### Work instructions
(1) According to the mother-daughter relationships article, what do Mexican-American women want in their relationship with their mothers?
(2) State whether each statement agrees with the mother-daughter relationships article, answering yes or no and quoting the words of the article that decide it: (a) The research described involved more than 150 women. (b) Euro-American women generally turn to their mothers for support, wisdom, and advice. (c) The mother suddenly seems out of touch to her daughter at about age five.

Like mother, like daughter

Atongla Rothrong

When you’re five, she’s a goddess. You smear your face with her lipstick and model her earrings and high heels, wanting to be just like mommy. That’s the way it is until you’re about thirteen, when she suddenly becomes the most ignorant, benighted, out-of-touch creature on the planet, and you can’t get far enough away from her. Your primary form of interaction for the next five years or so will be a single word, “Mooooooooooooommmmmmm!” And then, somewhere between your twenties and your thirties, if you’re lucky, she becomes your best friend again.

For many little girls, Mother’s Day was a time to pick flowers, make a handmade card, and hand-deliver them with hugs and kisses. But as these girls mature into independent women, sweet, unconditional feelings of love can change, possibly leading to bittersweet relationships between a mother and a daughter.

Even celebrities such as Jennifer Aniston, Drew Barrymore, and Meg Ryan have had well-publicized, toxic relationships with their mothers for a variety of reasons beyond their fame. And when Mother’s Day arrives each year, how do estranged mothers and daughters handle that day? Is it too late for them to heal a broken relationship as adults? Past literature shows that the mother-daughter relationship is considered the most significant of all intergenerational relationships. 

Estrangement between a mother and a daughter is a combination of individual, familial, and societal factors. And the reasons why mothers and daughters become estranged can be varied and complex. For example, the mother’s generation may have included social aspects such as: economic depression, nuclear families, early marriage, and basic education. However, as society changes and evolves, the daughter may grow up in a completely different culture -- in a robust economy, varied family structures, delayed marriage, immediate focus on a career, and higher education.

According to research conducted involving more than 150 women ages 25 to 35, significant variations exist between ethnic groups in their mother-daughter relationship. Euro-American women want to do fun activities with their mothers, but also want to maintain certain boundaries. Asian-Indian and African-American women generally turn to their mothers for support, wisdom, and advice. Mexican-American women want to be dutiful daughters and help their mothers.

“Even though these ethnic groups varied somewhat in terms of relationships, all of the women in the study wished for the same level of connectedness with their mothers,” says Dr. Rastogi. “Almost all of the women reported that they wanted respect and trust in their relationship with their mothers.” What more can a daughter ask for, other then the aforementioned?

### Material supplied

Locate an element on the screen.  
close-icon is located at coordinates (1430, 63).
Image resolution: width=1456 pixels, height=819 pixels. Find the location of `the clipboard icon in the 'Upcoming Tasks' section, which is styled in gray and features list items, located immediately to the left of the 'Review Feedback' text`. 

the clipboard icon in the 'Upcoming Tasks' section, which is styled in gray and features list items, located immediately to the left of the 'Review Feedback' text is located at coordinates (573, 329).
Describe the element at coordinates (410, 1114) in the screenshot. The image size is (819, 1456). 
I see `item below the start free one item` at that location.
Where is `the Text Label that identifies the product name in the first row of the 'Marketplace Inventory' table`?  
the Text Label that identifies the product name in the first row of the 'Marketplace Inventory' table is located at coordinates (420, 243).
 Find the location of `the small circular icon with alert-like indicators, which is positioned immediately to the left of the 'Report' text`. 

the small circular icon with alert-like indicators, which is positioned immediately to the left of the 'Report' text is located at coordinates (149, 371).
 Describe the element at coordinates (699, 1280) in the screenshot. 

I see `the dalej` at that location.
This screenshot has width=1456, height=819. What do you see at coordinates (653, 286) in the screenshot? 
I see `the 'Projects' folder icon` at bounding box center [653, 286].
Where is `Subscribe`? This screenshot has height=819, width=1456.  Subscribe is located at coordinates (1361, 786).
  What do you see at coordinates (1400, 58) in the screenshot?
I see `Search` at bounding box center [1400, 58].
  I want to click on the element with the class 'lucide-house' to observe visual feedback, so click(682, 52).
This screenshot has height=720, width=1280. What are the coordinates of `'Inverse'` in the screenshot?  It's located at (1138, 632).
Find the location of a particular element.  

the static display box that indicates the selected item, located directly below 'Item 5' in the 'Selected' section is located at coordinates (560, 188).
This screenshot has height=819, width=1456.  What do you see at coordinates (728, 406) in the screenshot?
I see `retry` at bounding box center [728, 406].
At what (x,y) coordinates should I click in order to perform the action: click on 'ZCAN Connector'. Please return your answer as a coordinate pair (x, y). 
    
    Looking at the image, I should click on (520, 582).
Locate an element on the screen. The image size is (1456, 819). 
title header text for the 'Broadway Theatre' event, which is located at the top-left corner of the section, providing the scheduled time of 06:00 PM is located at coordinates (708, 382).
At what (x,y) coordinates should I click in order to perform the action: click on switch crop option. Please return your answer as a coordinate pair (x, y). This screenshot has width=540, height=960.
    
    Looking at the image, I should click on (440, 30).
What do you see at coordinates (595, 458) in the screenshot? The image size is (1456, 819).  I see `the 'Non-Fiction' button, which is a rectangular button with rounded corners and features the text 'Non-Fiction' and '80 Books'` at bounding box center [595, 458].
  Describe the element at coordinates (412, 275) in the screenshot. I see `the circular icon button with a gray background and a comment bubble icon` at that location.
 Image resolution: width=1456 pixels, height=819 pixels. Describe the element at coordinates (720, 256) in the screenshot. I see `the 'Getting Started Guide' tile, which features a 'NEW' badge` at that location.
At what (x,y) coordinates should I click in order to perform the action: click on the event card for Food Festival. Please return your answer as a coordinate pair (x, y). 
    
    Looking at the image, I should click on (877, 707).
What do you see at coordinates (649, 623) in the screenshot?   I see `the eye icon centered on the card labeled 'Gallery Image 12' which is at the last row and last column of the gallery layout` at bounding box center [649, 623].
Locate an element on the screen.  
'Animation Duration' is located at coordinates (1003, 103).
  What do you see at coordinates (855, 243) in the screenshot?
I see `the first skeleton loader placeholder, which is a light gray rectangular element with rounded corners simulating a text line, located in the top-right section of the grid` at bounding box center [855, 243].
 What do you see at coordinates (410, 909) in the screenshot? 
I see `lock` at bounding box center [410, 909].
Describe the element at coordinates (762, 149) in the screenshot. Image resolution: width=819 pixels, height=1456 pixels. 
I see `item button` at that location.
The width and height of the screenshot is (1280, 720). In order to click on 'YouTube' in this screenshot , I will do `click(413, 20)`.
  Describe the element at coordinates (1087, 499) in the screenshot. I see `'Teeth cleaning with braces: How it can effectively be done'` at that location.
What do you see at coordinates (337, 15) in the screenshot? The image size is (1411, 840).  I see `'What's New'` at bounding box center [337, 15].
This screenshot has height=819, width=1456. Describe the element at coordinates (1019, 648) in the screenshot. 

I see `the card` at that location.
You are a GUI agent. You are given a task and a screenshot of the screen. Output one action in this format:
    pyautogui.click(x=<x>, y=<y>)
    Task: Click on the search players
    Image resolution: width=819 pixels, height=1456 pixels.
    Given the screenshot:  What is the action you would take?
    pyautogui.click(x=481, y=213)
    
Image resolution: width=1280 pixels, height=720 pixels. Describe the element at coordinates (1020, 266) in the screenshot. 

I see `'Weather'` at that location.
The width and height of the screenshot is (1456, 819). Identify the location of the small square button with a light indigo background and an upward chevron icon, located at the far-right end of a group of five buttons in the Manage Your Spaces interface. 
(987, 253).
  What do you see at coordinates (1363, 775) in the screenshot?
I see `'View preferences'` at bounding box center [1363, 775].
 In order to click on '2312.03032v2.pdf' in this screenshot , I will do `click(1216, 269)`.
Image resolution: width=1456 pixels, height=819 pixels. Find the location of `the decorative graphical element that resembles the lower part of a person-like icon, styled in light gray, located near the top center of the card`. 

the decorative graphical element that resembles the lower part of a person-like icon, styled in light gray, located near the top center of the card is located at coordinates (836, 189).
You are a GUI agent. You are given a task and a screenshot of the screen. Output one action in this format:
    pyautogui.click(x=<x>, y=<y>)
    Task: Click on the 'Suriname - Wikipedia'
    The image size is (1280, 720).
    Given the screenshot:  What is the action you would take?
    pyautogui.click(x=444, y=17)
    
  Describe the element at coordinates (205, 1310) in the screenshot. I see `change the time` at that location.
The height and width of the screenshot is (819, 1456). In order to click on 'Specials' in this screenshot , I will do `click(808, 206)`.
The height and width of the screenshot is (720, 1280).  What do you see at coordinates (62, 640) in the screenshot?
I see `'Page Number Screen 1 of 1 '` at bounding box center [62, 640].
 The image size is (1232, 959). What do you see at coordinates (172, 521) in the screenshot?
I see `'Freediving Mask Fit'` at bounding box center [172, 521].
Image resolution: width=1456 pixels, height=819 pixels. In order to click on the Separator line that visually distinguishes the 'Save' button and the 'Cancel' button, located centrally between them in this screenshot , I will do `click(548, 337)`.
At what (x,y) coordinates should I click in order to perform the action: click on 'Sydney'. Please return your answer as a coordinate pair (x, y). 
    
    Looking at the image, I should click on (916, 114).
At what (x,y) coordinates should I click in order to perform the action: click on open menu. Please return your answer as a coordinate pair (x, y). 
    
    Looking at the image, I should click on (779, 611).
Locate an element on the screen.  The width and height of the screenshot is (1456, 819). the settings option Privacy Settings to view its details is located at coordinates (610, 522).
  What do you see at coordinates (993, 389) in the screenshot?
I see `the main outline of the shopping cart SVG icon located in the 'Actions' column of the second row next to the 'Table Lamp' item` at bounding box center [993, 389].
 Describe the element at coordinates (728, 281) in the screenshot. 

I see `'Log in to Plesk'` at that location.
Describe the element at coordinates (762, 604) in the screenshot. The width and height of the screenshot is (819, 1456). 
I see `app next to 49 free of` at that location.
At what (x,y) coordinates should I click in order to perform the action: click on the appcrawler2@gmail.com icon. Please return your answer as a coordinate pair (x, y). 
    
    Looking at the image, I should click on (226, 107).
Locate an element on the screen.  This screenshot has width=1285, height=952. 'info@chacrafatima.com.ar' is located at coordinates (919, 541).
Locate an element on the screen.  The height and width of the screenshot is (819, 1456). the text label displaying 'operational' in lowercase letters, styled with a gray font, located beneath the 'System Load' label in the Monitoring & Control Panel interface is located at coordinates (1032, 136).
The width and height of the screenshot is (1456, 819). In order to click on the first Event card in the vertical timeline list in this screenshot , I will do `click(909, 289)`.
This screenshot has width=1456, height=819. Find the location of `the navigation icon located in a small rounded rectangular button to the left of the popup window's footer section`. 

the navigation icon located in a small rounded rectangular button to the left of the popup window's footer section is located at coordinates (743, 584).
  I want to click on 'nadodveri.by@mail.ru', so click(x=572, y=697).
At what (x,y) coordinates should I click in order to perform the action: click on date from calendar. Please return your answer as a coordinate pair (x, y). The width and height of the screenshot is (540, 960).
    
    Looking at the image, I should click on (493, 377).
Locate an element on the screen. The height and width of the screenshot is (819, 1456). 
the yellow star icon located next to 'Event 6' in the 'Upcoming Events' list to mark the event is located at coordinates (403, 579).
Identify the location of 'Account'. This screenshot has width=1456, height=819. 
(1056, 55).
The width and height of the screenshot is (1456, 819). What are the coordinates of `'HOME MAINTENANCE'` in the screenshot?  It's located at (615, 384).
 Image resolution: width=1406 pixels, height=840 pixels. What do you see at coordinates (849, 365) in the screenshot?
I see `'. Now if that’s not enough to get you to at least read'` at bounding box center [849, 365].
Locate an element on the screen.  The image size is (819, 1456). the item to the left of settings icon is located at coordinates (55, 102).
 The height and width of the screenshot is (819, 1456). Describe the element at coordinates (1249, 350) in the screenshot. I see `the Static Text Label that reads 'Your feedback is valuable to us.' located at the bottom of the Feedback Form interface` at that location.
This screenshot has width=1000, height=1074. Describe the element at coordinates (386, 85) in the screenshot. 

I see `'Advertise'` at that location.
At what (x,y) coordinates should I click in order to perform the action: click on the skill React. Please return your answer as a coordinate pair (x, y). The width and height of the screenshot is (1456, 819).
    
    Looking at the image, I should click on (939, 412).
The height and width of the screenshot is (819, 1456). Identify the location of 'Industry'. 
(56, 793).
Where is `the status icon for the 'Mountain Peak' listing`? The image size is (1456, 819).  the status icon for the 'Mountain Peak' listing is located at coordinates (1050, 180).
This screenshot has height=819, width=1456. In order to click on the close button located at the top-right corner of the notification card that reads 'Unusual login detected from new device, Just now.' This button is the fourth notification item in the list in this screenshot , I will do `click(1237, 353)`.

### Solutions below
(1) They want to be dutiful daughters and help their mothers.

(2)
(a) Yes: "research conducted involving more than 150 women ages 25 to 35"
(b) No: "Asian-Indian and African-American women generally turn to their mothers for support, wisdom, and advice."
(c) No: "That’s the way it is until you’re about thirteen, when she suddenly becomes the most ignorant, benighted, out-of-touch creature on the planet"